在驗證實績方面,本公司自2019年起持續通過ISO/IEC 27001國際資訊安全管理標準之驗證稽核,並於2022年3月完成換證審查取得證書,有效期至2025年3 月15日。隨後因應營運發展需求,在2024年將驗證範圍擴大至台灣新北機房及內部資料儲存系統,並於2025年1月正式通過新版ISO/IEC 27001:2022的第三方驗證,展現本公司資安防護範疇之延伸與管理標準之持續進化。現行證書有效期為: 2025年2月12日至2028年2月11日。
3.資安風險控制:
面對日新月異的網路威脅,本公司採取多層次的防護策略,積極的規劃部署資通安全措施,持續改善資通安全環境,降低資通安全風險。

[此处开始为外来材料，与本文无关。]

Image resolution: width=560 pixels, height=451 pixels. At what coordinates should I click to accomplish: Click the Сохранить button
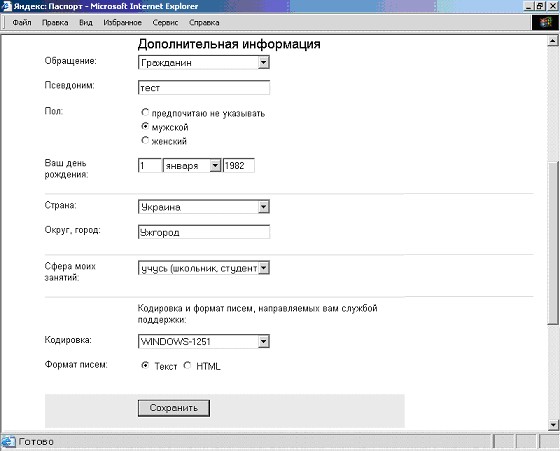point(174,408)
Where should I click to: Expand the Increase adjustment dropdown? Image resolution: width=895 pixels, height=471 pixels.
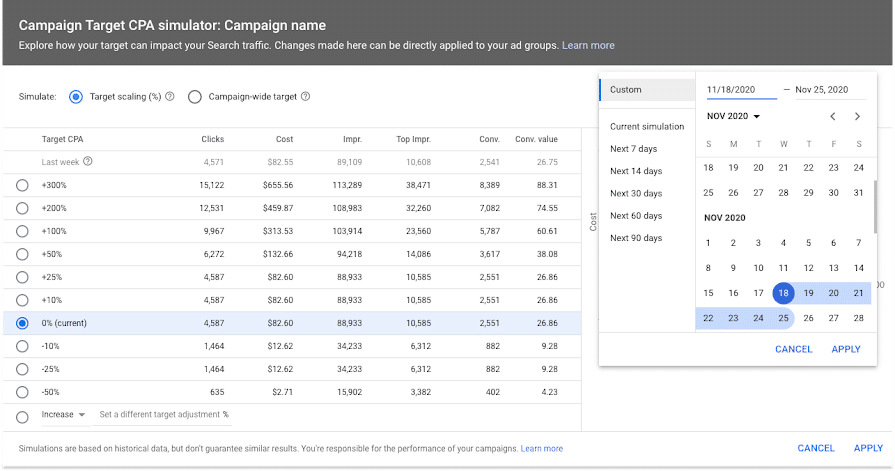pyautogui.click(x=63, y=414)
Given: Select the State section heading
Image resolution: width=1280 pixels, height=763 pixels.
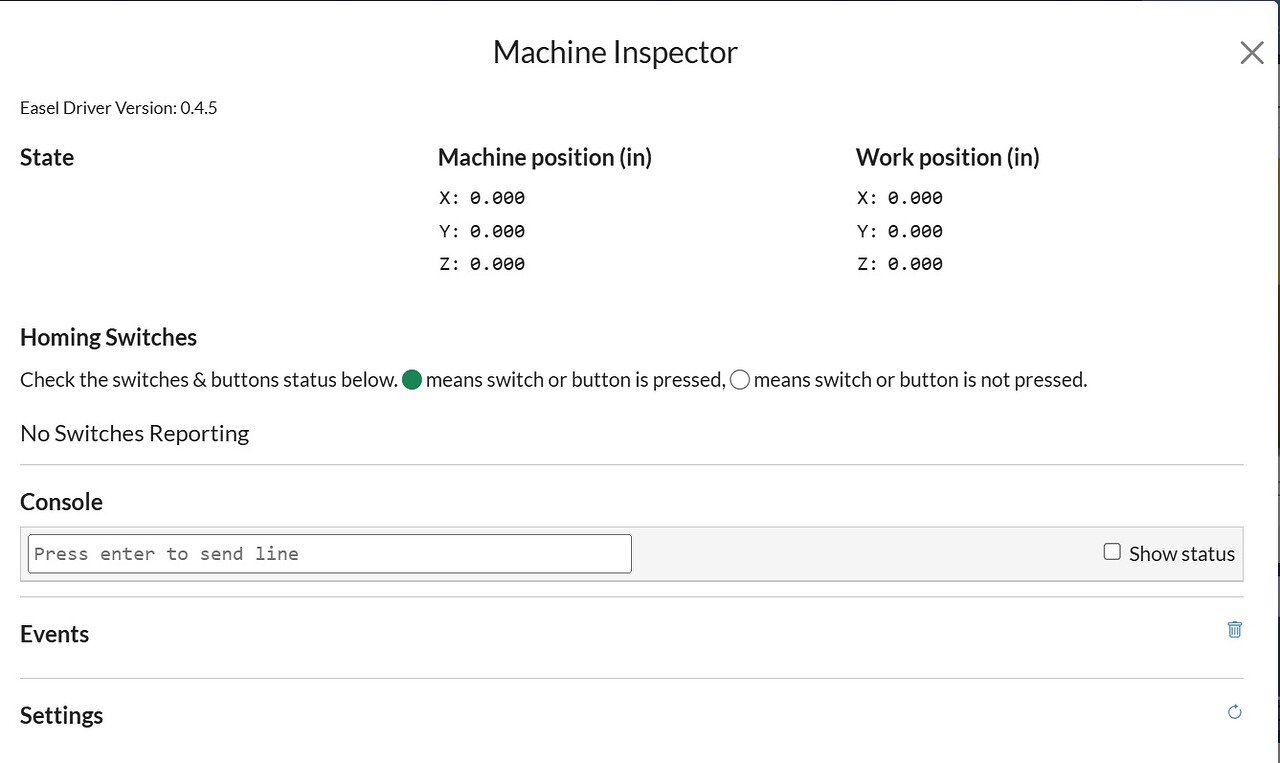Looking at the screenshot, I should click(46, 157).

管理層面:從人力安全、資產管理、存取控制、實體安全、系統開發與營運持續等面向,制訂標準化管理規範。
技術層面:部署次世代防火牆、入侵偵測系統、郵件安全過濾、終端防護、網路准入控制及定期弱點掃描。
營運韌性強化:為確保極端狀況下的業務連續性,本公司持續擴大營運持續演練系統規模,納入更多核心業務情境,模擬系統中斷後的復原流程,確保能在最短時間內恢復運作。
監督機制:定期執行內外部資安稽核,並每年將風險控制與改善成果呈報至資安委員會,確保風險控管之有效性。
集團資安聯防機制:定期參與集團資安聯防會議,與集團內部各事業體交換威脅情資、檢討安全事件,並同步最新法規遵循要求,確保本公司資安策略與集團最新標準接軌。
情資同步:對接集團資安監控中心,獲取全球最新的攻擊特徵與惡意路徑,實現早期預警機制。
4.員工資安訓練:
本公司落實人員教育訓練,提升資訊保護機制與資訊安全管理,在新人入職時進行基本的資通安全教育訓練,對在職人員通過定期的資安教育訓練、海報、影片宣導強化員工的資安意識。內容包括:政策說明、營業秘密保護、個人隱私保護、網路釣魚、勒索病毒、商務郵件攻擊、詐騙手法及事件通報流程等,以提高員工防範外部惡意攻擊的意識,為公司生產經營活動提供資通安全保障。
5.本公司2025年未發生任何衝擊公司營運的重大網路攻擊事件。